Task objective:
From the entries below, copy out every line with "icon" in it.

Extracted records
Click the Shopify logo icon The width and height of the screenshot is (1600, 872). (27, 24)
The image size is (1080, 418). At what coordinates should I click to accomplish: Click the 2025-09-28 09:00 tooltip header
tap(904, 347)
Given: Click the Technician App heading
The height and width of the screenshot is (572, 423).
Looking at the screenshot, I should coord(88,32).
==
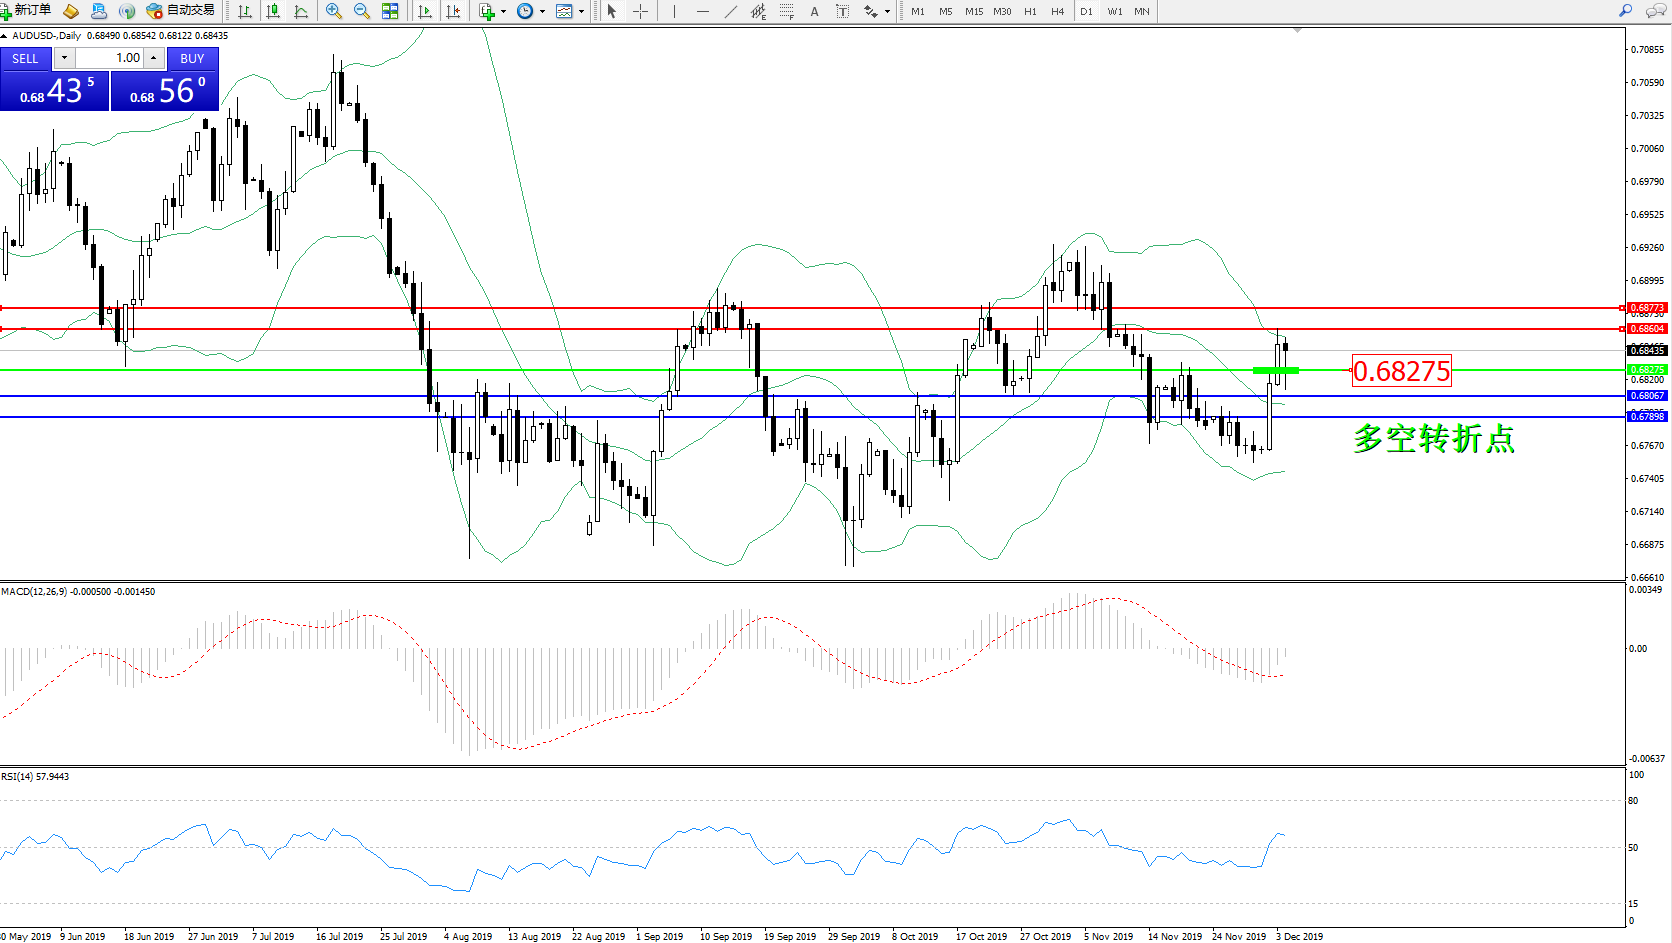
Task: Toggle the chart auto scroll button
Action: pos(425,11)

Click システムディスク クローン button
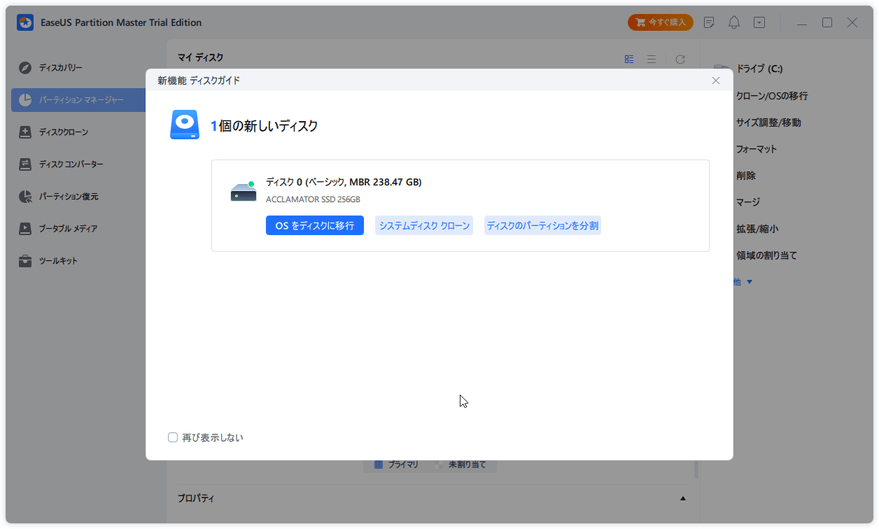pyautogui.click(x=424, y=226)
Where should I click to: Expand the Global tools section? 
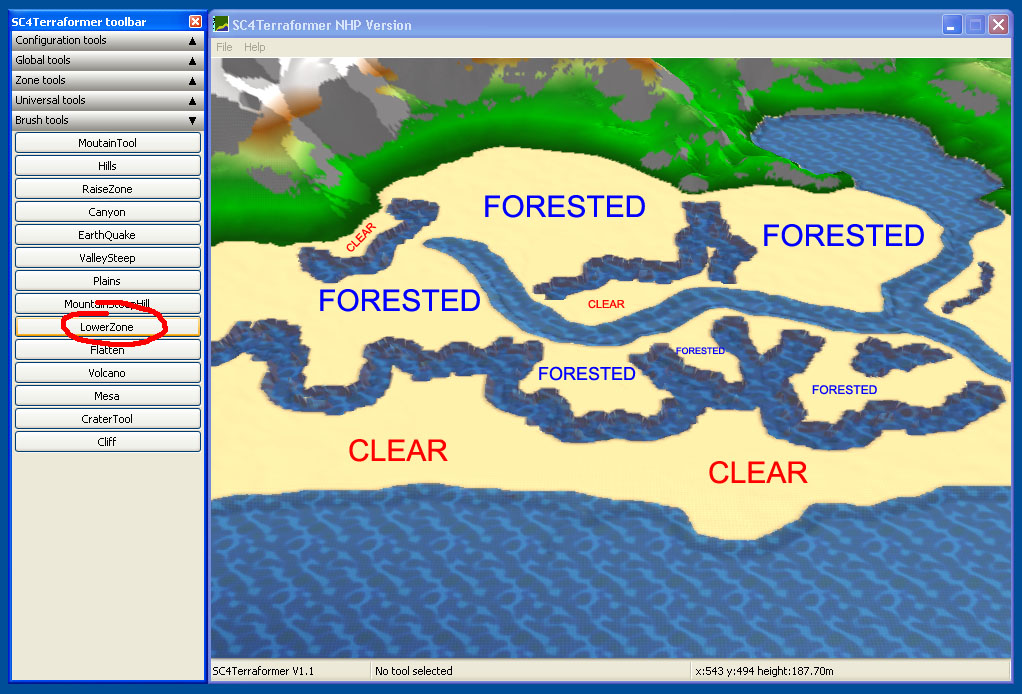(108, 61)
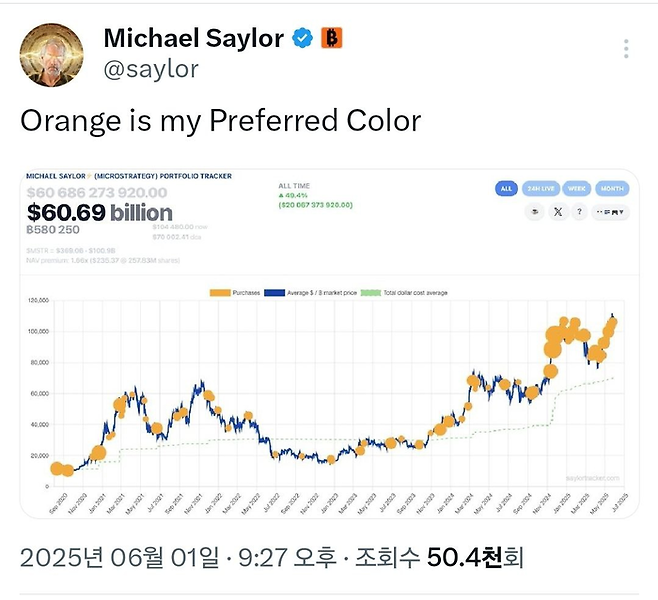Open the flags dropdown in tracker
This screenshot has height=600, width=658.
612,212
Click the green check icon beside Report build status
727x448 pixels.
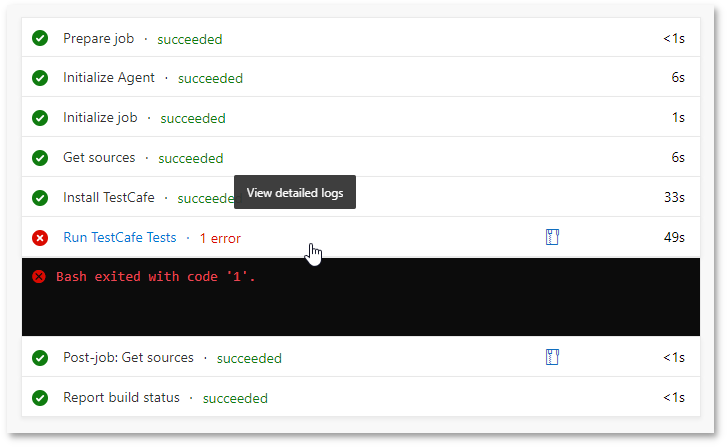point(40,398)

Output of the task:
Click the Shopify logo icon The width and height of the screenshot is (1600, 872). (27, 24)
Click the green check icon beside Report build status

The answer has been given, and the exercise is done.